That might be something as small as a creating a wristwatch for Casio that changes the direction of fashion, or building a working motorcycle powered by a hydrogen fuel cell to demonstrate the future of the hydrogen economy.

"That's why it's such an exciting job, because you're always on the edge of the future," he says.

While the creators of "The Jetsons" had the freedom to imagine anything seen only on a TV screen, any team that creates designs for mass production and consumption has to balance creativity with practicality, creating products that are innovative as well as intuitive.

"For something to be intuitive, you have to have some familiarity with it," Powell says. "When you're presented with something totally new, then you need to compare it with something else in order to understand how it functions.

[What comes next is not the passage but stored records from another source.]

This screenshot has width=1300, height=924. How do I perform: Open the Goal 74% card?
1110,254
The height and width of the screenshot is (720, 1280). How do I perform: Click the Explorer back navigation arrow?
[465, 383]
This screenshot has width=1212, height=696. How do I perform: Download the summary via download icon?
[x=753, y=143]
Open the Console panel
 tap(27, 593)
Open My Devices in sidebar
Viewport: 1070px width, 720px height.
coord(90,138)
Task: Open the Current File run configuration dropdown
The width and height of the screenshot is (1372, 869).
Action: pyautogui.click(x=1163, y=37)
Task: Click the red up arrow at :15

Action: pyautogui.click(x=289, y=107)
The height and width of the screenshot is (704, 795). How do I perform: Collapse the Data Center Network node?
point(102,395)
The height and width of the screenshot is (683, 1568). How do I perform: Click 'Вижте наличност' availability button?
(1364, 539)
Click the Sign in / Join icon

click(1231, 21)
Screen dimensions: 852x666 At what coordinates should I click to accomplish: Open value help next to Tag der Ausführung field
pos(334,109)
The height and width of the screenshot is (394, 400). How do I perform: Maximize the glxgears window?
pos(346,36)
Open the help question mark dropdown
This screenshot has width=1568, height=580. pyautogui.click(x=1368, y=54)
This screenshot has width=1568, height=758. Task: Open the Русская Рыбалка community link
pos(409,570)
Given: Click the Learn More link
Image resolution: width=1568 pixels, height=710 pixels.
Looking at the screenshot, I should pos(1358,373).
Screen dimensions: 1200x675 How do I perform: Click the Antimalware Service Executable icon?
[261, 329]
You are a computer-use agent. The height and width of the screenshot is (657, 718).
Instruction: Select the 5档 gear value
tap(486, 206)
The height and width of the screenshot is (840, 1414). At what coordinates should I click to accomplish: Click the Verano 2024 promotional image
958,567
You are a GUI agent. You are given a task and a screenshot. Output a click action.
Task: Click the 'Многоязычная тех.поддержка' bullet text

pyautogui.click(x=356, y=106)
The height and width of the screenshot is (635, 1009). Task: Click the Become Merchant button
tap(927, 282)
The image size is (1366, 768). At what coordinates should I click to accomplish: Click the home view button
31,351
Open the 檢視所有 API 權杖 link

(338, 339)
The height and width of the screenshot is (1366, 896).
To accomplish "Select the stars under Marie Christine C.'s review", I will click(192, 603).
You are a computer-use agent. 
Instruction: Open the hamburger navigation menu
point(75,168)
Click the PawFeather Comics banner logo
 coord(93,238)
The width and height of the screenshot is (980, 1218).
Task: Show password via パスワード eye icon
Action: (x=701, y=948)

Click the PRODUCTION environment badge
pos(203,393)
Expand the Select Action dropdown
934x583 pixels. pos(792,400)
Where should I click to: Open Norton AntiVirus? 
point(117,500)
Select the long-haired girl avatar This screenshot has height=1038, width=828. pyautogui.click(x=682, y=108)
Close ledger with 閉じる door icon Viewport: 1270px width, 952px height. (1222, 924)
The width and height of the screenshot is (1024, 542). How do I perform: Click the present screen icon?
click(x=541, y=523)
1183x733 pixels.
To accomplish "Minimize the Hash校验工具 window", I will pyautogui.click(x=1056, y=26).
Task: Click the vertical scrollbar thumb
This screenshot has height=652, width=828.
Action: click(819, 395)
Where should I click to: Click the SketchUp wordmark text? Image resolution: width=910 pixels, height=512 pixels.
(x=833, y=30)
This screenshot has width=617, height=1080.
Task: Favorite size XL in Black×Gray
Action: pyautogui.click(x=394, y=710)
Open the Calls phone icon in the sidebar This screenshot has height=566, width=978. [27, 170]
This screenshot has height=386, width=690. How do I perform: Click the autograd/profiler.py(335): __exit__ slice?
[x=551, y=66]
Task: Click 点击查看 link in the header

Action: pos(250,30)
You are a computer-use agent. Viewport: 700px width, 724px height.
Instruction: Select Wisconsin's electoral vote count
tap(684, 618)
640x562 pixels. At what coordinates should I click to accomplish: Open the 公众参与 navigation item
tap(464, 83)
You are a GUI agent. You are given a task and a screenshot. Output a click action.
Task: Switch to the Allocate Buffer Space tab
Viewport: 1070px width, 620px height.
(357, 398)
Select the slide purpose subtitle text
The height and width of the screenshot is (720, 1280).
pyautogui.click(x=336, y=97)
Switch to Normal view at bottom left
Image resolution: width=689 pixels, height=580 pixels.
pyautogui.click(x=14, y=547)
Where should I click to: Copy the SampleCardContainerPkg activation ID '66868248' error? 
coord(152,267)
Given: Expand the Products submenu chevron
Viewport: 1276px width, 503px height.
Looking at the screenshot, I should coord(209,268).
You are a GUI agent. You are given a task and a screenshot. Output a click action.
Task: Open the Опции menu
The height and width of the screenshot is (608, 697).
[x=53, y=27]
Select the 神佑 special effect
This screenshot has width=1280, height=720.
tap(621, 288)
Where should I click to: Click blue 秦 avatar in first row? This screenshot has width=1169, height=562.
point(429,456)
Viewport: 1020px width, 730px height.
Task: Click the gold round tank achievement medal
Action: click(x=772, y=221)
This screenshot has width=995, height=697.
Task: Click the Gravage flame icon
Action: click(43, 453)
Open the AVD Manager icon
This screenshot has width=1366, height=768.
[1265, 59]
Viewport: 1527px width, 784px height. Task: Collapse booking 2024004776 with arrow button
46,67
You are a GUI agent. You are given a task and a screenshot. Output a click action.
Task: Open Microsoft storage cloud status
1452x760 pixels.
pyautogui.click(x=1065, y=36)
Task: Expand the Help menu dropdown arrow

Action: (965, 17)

If you've never seen it before, then it's not going to be intuitive."

Powell tells of a teacher friend who presented an old typewriter to a class of 8-year-old students to gauge their reactions. To understand the design and what the unfamiliar device did, one student turned to what he knew.

"He said, 'Cool! A laptop that prints as you write, and you don't have to plug it in!'"

Seymourpowell had a similar experience while designing a new deodorant can for Unilever brand Lynx (known as Axe in the US). While the redesign gave early focus groups pause because the spray mechanism was so different from previous cans, Powell says it soon became a voyage of discovery.

"The joy was to find something that wasn't so new that it wasn't entirely intuitive, but when you did discover how it worked, you thought, 'wow.'"

As with all good designs, there's no denying that first gut reaction.

"We used to call it the x factor -- why people get that first emotional, visceral reaction to something. You want people to say, 'God, I love that; what is it?'" he says. "If you can achieve that, then you've created a new paradigm."